[DATA PROVIDED — start]

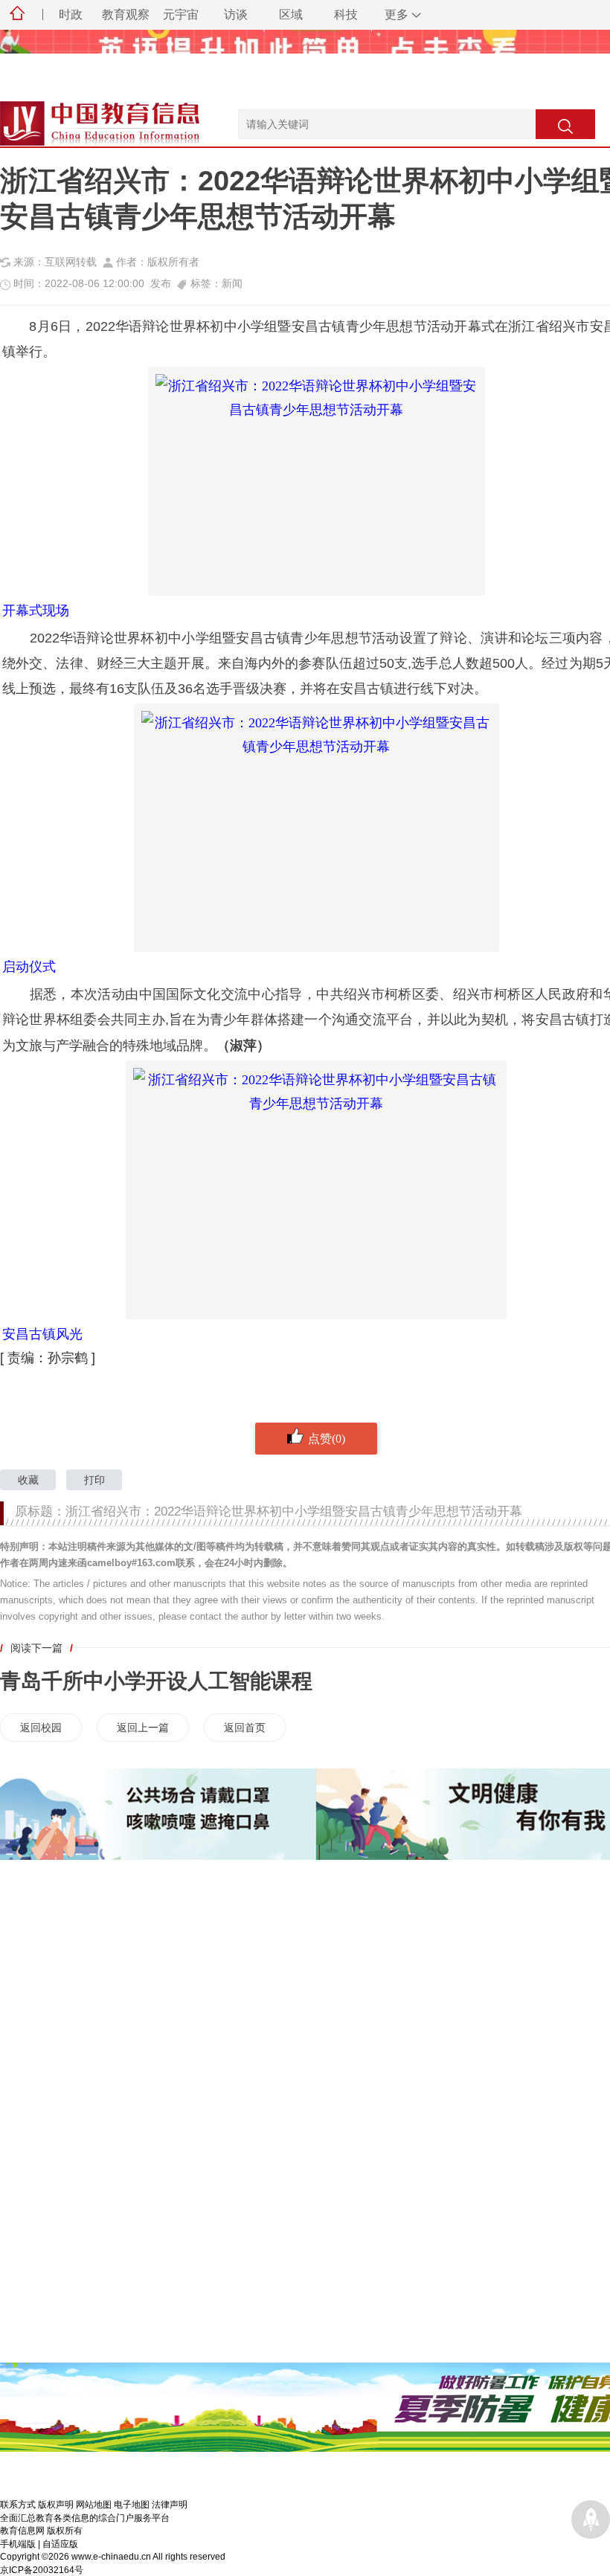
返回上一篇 (143, 1727)
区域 (291, 14)
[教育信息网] (82, 116)
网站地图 (94, 2504)
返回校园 (41, 1727)
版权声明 (56, 2504)
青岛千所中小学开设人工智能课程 (156, 1681)
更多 (396, 14)
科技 (346, 14)
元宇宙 (181, 14)
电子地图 (132, 2504)
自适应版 (60, 2543)
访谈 (236, 14)
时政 (71, 14)
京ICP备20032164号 (41, 2570)
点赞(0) (326, 1438)
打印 (94, 1480)
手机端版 (18, 2543)
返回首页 (245, 1727)
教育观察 (126, 14)
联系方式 (18, 2504)
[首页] (17, 15)
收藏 (28, 1480)
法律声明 (169, 2504)
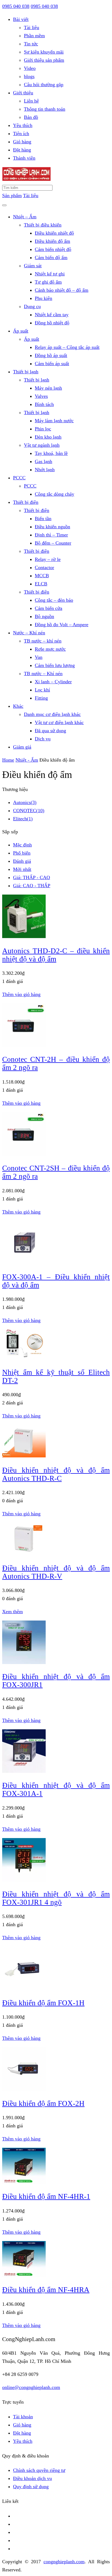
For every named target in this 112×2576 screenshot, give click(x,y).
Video (30, 68)
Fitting (41, 698)
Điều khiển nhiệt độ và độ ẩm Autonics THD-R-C (56, 1474)
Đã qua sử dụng (50, 730)
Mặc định (22, 845)
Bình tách (44, 404)
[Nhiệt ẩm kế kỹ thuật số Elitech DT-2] (24, 1358)
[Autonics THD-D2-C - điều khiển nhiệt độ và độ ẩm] (24, 936)
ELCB (41, 583)
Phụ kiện (43, 298)
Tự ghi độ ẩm (48, 282)
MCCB (42, 575)
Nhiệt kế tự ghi (50, 274)
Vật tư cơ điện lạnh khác (59, 722)
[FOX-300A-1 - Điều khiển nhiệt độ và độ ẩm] (24, 1262)
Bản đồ (31, 117)
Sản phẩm (12, 195)
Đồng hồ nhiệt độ (52, 322)
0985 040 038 (15, 6)
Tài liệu (31, 27)
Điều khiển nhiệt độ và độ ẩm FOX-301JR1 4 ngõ (56, 1898)
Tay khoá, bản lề (51, 453)
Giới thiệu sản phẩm (44, 60)
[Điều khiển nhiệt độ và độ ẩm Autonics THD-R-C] (24, 1455)
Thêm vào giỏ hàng (21, 994)
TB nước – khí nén (42, 641)
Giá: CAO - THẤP (31, 885)
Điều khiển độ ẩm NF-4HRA (45, 2290)
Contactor (44, 567)
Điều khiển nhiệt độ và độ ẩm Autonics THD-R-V (56, 1572)
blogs (29, 76)
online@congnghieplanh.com (31, 2387)
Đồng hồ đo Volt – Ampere (61, 624)
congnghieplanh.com (64, 2561)
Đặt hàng (22, 150)
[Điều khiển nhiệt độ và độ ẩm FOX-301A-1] (24, 1771)
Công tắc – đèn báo (54, 600)
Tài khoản (23, 2416)
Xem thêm (12, 1611)
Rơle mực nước (50, 649)
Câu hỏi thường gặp (43, 84)
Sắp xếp (10, 831)
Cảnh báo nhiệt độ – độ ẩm (61, 290)
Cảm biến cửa (48, 608)
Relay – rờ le (48, 559)
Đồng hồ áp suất (51, 355)
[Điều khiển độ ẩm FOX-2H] (24, 2089)
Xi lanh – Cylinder (53, 681)
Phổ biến (21, 853)
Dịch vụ (43, 738)
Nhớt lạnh (45, 469)
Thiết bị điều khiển (42, 225)
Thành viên (24, 158)
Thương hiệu (15, 789)
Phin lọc (43, 429)
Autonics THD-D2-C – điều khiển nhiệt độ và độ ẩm (56, 955)
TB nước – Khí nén (43, 673)
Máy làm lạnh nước (54, 420)
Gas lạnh (43, 461)
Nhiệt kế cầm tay (52, 314)
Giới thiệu (23, 92)
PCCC (19, 477)
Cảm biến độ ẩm (51, 257)
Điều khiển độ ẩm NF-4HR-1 (46, 2196)
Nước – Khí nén (29, 632)
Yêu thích (22, 125)
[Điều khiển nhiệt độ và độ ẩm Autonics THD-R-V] (24, 1553)
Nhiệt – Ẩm (24, 216)
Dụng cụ (32, 306)
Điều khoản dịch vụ (32, 2478)
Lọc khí (42, 690)
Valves (41, 396)
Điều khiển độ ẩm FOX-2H (43, 2103)
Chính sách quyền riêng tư (39, 2470)
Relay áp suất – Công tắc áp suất (67, 347)
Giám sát (33, 265)
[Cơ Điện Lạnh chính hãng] (26, 179)
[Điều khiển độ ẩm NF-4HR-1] (24, 2182)
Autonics (24, 802)
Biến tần (43, 518)
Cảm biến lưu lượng (55, 665)
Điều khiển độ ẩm (52, 241)
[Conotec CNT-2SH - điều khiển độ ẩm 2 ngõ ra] (24, 1154)
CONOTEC (28, 810)
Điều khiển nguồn (52, 526)
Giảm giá (22, 747)
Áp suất (20, 331)
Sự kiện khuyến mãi (44, 52)
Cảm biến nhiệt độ (53, 249)
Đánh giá (22, 861)
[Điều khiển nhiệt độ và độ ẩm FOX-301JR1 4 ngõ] (24, 1880)
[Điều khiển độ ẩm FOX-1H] (24, 1988)
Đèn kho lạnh (48, 437)
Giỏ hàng (22, 141)
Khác (18, 706)
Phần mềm (34, 35)
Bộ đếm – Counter (53, 543)
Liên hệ (31, 101)
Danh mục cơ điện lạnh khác (52, 714)
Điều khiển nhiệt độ (54, 233)
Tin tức (31, 43)
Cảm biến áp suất (52, 363)
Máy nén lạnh (48, 388)
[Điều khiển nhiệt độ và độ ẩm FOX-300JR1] (24, 1662)
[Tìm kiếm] (4, 205)
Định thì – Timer (51, 535)
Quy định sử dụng (31, 2486)
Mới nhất (22, 869)
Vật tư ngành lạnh (42, 445)
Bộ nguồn (44, 616)
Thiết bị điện (25, 502)
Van (38, 657)
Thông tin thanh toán (44, 109)
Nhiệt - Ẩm (26, 760)
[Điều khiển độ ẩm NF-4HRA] (24, 2275)
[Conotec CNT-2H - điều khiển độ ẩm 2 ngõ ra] (24, 1045)
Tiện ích (21, 133)
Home (8, 760)
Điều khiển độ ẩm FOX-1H (43, 2003)
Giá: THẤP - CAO (31, 877)
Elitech (23, 818)
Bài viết (21, 19)
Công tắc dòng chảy (54, 494)
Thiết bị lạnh (25, 371)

[DATA PROVIDED — finish]

DESCRIPTION OF THE TASK ▸ With the line that contains "[Tìm kiếm] (4, 205)" as the start, output every line through the end of the entries exactly. Add no other lines.

RESULT OF THE TASK ▸
[Tìm kiếm] (4, 205)
Định thì – Timer (51, 535)
Quy định sử dụng (31, 2486)
Mới nhất (22, 869)
Vật tư ngành lạnh (42, 445)
Bộ nguồn (44, 616)
Thiết bị điện (25, 502)
Van (38, 657)
Thông tin thanh toán (44, 109)
Nhiệt - Ẩm (26, 760)
[Điều khiển độ ẩm NF-4HRA] (24, 2275)
[Conotec CNT-2H - điều khiển độ ẩm 2 ngõ ra] (24, 1045)
Tiện ích (21, 133)
Home (8, 760)
Điều khiển độ ẩm FOX-1H (43, 2003)
Giá: THẤP - CAO (31, 877)
Elitech (23, 818)
Bài viết (21, 19)
Công tắc dòng chảy (54, 494)
Thiết bị lạnh (25, 371)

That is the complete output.